**Required action**
Only the lines below between the ones containing "Cancel the dialog" and "You are a computer-use agent. Image resolution: width=894", inclusive, are to be reproduced, each exactly as it stands.
- Opening Delimiter -
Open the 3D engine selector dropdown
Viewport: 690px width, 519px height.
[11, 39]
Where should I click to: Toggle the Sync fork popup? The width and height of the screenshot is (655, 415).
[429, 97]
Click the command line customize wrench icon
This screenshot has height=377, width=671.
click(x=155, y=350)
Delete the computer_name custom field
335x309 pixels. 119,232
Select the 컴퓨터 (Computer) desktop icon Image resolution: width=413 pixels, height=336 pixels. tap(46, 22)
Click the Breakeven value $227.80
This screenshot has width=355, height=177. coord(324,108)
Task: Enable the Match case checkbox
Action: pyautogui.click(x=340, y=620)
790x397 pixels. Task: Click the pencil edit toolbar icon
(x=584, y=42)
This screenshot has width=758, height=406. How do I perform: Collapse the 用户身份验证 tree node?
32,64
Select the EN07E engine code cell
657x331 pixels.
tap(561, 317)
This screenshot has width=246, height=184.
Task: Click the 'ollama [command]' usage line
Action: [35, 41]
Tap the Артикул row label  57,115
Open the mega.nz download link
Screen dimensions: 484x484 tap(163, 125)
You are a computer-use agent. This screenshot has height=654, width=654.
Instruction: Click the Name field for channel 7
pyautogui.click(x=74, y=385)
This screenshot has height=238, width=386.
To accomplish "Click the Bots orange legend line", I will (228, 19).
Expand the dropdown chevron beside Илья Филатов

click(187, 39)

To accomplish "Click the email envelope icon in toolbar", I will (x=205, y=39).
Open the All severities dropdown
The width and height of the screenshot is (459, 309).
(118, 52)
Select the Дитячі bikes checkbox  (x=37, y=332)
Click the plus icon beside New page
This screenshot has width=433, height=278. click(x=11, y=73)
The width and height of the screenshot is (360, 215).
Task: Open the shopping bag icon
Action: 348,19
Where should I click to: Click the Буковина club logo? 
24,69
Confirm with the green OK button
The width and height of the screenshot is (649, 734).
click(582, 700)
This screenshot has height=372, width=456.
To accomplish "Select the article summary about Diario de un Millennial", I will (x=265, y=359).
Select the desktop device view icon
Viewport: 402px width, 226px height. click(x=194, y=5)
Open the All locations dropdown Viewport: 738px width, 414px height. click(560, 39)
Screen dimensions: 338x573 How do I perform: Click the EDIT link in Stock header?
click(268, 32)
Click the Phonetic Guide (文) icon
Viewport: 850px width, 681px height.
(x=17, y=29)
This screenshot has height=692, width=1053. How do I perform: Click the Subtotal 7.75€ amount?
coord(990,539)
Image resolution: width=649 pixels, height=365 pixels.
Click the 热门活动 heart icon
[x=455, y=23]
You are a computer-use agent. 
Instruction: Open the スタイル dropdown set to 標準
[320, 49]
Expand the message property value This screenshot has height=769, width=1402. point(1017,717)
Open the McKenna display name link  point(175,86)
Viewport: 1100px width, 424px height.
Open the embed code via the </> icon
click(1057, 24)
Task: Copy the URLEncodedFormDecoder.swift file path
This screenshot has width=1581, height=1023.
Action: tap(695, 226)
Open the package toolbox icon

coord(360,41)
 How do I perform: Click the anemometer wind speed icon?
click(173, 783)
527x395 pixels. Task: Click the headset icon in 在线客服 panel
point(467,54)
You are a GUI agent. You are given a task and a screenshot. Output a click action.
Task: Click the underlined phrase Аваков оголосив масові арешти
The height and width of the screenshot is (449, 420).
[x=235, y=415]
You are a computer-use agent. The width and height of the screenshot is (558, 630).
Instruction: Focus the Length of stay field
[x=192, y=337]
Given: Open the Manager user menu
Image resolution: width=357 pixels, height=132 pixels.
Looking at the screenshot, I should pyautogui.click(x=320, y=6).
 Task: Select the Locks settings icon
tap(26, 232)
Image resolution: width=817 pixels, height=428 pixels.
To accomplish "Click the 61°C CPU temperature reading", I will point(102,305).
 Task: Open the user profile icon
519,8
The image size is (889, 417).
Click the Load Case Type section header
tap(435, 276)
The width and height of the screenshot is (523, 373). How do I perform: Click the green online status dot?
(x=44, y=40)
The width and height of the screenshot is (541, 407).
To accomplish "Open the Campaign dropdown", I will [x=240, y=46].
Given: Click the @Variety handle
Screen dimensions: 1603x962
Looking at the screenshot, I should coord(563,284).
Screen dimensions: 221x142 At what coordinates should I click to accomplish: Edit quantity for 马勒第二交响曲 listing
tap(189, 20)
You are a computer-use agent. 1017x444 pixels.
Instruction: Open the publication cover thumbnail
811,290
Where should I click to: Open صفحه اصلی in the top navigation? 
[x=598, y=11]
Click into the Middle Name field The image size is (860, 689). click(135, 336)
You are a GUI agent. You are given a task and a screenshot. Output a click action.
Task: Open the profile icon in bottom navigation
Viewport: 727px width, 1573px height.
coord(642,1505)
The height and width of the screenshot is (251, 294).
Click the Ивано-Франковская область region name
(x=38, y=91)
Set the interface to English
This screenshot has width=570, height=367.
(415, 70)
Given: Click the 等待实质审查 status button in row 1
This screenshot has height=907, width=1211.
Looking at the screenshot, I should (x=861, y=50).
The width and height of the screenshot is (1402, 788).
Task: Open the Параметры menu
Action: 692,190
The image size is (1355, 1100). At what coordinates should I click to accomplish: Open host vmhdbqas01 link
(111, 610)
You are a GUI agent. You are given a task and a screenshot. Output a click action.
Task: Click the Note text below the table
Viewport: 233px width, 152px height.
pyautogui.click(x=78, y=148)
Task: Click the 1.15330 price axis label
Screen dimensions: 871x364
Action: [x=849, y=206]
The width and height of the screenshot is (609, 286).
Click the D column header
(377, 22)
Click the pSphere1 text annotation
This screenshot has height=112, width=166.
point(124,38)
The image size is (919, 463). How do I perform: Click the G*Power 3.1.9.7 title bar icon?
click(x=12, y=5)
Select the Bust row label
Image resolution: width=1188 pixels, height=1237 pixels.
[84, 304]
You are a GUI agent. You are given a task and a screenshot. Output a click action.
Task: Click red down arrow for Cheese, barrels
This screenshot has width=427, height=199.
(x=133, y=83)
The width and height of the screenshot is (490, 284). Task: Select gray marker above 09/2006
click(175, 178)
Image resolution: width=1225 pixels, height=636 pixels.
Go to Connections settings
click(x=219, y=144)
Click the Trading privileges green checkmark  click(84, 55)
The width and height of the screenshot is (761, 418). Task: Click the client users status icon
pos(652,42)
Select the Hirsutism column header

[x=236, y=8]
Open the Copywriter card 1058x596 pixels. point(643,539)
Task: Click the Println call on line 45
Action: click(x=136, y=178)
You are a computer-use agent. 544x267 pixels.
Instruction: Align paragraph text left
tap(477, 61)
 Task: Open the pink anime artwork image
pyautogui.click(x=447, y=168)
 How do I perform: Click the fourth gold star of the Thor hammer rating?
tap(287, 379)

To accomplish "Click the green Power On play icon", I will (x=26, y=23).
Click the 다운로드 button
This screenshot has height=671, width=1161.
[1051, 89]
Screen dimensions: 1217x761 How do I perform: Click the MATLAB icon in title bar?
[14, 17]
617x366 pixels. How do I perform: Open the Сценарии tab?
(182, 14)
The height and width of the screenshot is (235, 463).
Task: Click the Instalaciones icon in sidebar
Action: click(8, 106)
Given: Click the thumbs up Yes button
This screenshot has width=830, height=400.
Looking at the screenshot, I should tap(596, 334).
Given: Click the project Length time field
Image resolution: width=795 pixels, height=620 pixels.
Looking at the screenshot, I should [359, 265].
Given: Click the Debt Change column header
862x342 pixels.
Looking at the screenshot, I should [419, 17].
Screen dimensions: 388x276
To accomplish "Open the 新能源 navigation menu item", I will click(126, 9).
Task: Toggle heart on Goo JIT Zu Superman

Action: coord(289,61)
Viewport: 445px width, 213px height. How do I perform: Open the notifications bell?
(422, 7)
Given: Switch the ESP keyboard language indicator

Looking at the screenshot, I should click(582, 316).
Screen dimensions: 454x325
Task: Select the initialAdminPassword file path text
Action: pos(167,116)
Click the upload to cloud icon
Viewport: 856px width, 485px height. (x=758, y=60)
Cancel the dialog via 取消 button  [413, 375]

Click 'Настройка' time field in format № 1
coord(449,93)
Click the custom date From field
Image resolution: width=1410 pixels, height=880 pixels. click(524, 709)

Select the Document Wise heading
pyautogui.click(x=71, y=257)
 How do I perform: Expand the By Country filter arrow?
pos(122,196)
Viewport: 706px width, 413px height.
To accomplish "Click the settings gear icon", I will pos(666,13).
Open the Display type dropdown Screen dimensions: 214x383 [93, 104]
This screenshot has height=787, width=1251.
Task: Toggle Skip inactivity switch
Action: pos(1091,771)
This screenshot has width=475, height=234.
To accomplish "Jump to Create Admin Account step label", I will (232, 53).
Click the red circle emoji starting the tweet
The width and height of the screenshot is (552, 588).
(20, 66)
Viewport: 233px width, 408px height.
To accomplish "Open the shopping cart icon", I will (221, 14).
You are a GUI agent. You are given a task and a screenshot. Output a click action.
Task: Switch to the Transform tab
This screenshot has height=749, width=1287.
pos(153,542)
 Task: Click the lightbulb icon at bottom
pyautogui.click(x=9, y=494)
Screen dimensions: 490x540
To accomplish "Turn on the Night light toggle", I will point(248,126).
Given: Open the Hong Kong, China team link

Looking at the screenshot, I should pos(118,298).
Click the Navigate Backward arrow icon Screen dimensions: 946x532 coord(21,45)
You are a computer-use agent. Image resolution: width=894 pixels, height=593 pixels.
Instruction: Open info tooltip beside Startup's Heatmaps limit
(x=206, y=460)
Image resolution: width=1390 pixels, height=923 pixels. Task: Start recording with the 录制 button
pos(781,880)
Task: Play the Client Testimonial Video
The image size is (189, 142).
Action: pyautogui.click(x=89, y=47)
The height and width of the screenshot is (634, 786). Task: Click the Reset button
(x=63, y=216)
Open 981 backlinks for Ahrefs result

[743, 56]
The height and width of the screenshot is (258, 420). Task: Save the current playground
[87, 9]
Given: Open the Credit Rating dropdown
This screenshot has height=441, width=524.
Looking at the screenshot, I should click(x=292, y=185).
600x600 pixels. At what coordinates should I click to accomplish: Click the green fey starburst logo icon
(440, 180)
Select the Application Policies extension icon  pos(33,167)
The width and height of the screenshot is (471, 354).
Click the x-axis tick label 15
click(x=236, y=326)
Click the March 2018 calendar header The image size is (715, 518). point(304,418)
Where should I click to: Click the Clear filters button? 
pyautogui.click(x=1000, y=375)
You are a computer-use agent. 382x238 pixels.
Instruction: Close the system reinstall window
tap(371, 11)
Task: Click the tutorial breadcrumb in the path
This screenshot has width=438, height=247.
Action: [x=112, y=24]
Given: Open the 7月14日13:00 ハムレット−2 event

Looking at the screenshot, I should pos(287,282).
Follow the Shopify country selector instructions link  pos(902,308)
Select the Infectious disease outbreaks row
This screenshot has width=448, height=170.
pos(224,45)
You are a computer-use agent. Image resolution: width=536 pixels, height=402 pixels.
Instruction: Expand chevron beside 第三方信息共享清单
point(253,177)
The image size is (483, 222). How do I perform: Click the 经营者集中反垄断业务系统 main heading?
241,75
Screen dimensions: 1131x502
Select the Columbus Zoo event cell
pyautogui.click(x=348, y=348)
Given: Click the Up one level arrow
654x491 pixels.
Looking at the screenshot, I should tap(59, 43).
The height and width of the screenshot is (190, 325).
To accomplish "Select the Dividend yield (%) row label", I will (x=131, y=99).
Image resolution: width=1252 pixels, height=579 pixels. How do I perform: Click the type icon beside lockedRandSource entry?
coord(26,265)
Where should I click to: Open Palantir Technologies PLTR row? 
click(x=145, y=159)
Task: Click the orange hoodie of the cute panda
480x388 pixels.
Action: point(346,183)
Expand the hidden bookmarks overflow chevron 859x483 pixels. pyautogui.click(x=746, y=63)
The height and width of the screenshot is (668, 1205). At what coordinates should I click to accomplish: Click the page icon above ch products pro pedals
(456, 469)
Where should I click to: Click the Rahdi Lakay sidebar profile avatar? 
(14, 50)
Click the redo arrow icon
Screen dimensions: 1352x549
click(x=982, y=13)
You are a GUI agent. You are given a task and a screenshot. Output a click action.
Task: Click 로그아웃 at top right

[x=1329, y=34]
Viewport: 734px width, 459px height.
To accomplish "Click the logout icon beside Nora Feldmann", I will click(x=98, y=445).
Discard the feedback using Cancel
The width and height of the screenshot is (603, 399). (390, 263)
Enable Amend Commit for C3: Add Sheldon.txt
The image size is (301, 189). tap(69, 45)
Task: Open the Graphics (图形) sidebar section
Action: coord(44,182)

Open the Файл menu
- Closing Delimiter -
**Result of the task**
Cancel the dialog via 取消 button  [413, 375]

Click 'Настройка' time field in format № 1
coord(449,93)
Click the custom date From field
Image resolution: width=1410 pixels, height=880 pixels. click(524, 709)

Select the Document Wise heading
pyautogui.click(x=71, y=257)
 How do I perform: Expand the By Country filter arrow?
pos(122,196)
Viewport: 706px width, 413px height.
To accomplish "Click the settings gear icon", I will pos(666,13).
Open the Display type dropdown Screen dimensions: 214x383 [93, 104]
This screenshot has height=787, width=1251.
Task: Toggle Skip inactivity switch
Action: pos(1091,771)
This screenshot has width=475, height=234.
To accomplish "Jump to Create Admin Account step label", I will (232, 53).
Click the red circle emoji starting the tweet
The width and height of the screenshot is (552, 588).
(20, 66)
Viewport: 233px width, 408px height.
To accomplish "Open the shopping cart icon", I will (221, 14).
You are a GUI agent. You are given a task and a screenshot. Output a click action.
Task: Switch to the Transform tab
This screenshot has height=749, width=1287.
pos(153,542)
 Task: Click the lightbulb icon at bottom
pyautogui.click(x=9, y=494)
Screen dimensions: 490x540
To accomplish "Turn on the Night light toggle", I will point(248,126).
Given: Open the Hong Kong, China team link

Looking at the screenshot, I should pos(118,298).
Click the Navigate Backward arrow icon Screen dimensions: 946x532 coord(21,45)
You are a computer-use agent. Image resolution: width=894 pixels, height=593 pixels.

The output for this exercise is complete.